First-Line Paxalisib Yields Positive Results in Newly Diagnosed Glioblastoma

Patients with newly diagnosed glioblastoma who were treated with paxalisib saw positive efficacy and safety results.

Paxalisib (GDC-0084) as first line therapy for patients with newly diagnosed glioblastoma achieved positive results in terms of the drug’s safety and efficacy profile, according to a press release on a phase 2 study (NCT03522298) from Kazia Therapeutics Limited.

The median overall survival (OS) in the intent to treat (ITT) population was 15.7 months (95% CI, 11.1-19.1). The finding compares favorably historical findings that have been reported when the same patient population was treated temozolomide, resulting in a median OS of 12.7 months. Patients in the ITT group had a median progression-free survival (PFS) of 8.4 months (95% CI, 6.6-10.2) after being treated paxalisib vs the historical median PFS of 5.3 months among those treated with temozolomide.
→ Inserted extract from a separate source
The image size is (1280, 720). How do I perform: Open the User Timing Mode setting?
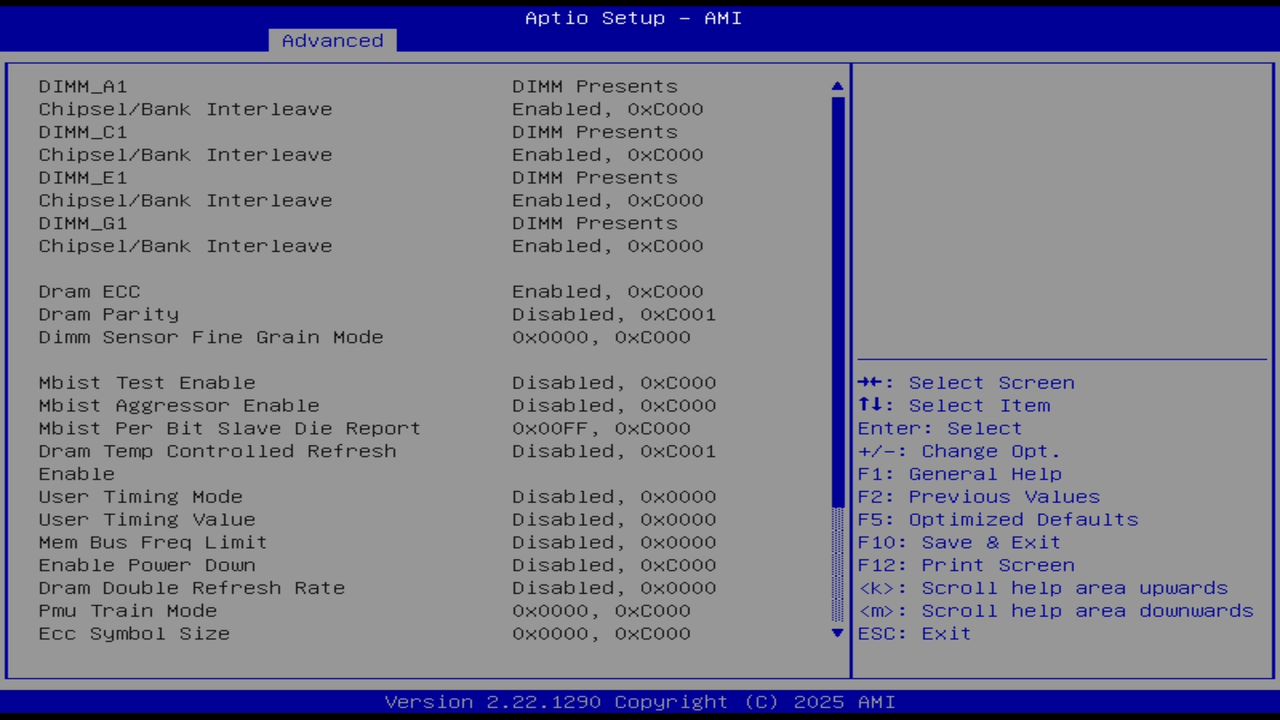[140, 496]
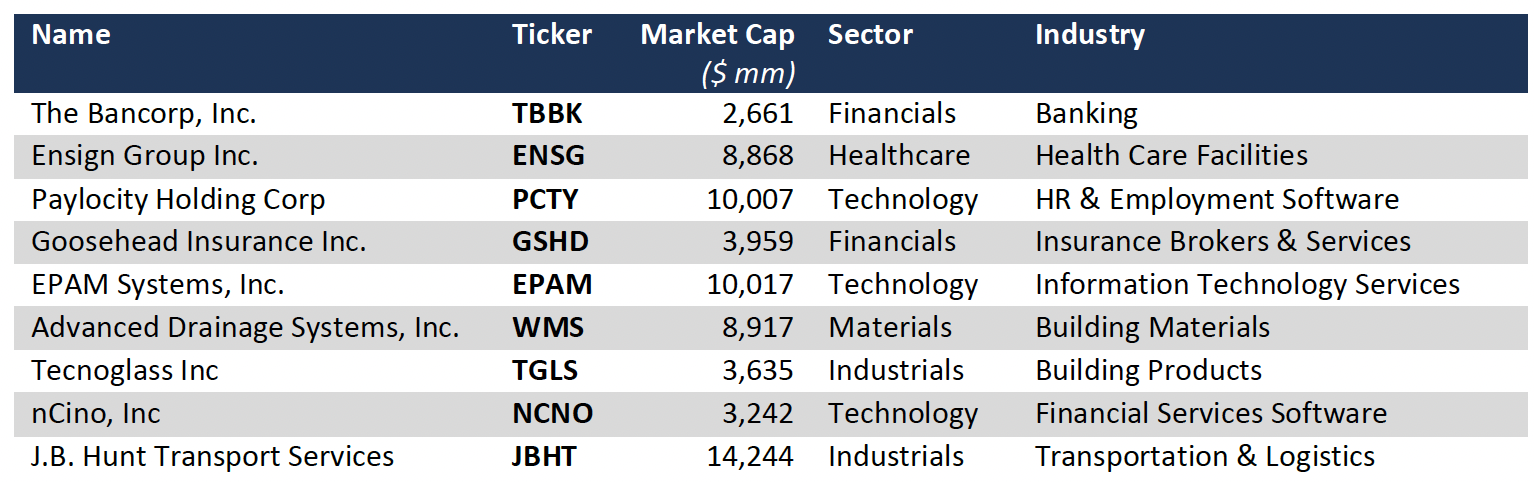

“We are pleased to see the phase 2 study of paxalisib successfully completed. [These] data support the inclusion of paxalisib in the [phase 2/3] glioblastoma [GBM] AGILE study [NCT03970447], which has recently expanded to Canada. Glioblastoma remains a disease in urgent need of new therapeutic options, and we look forward to seeing further data for paxalisib from GBM AGILE in due course,” principal investigator Patrick Y. Wen, MD, director of the Center for Neuro-Oncology and institute physician at Dana-Farber Cancer Institute, as well as a professor of neurology at Harvard Medical School, said in the press release.

The study was broken into 2 stages, with the first determining an appropriate dose in in the newly diagnosed patients, and the second providing additional information on the efficacy. Investigators also looked to determine overall survival (OS) and progression-free survival (PFS).

A total of 30 patients who had recently diagnosed glioblastoma with an unmethylated O6-methylguaninemethyltransferase (MGMT) promoter status. In the first stage of the study, investigators identified 60 mg once daily as the maximum tolerated dose.

The modified ITT arm included 27 patients who were evaluable for efficacy. Within the population, the median OS had increased to 15.9 months. The safety profile of paxalisib was notably consistent with previously reported clinical trials and included adverse effects such as hyperglycemia, oral mucositis, and skin rash.

The glioblastoma AGILE pivotal study included 7 other trials using paxalisib. By the end of 2021, investigators are expecting 2 other readouts. The final clinical data for the phase 2 trial are expected to be published in the first quarter of 2022.

In August 2020, the FDA granted a fast track designation to paxalisib for patients with newly diagnosed glioblastoma with unmethylated O6-MGMT promoter status after completion of initial radiation with concomitant temozolomide (Temodar).


Kazia announces positive final data from phase II clinical study of paxalisib in newly diagnosed glioblastoma. News Release. Kazia Therapeutics Limited. December 4, 2021. Accessed December 6, 2021.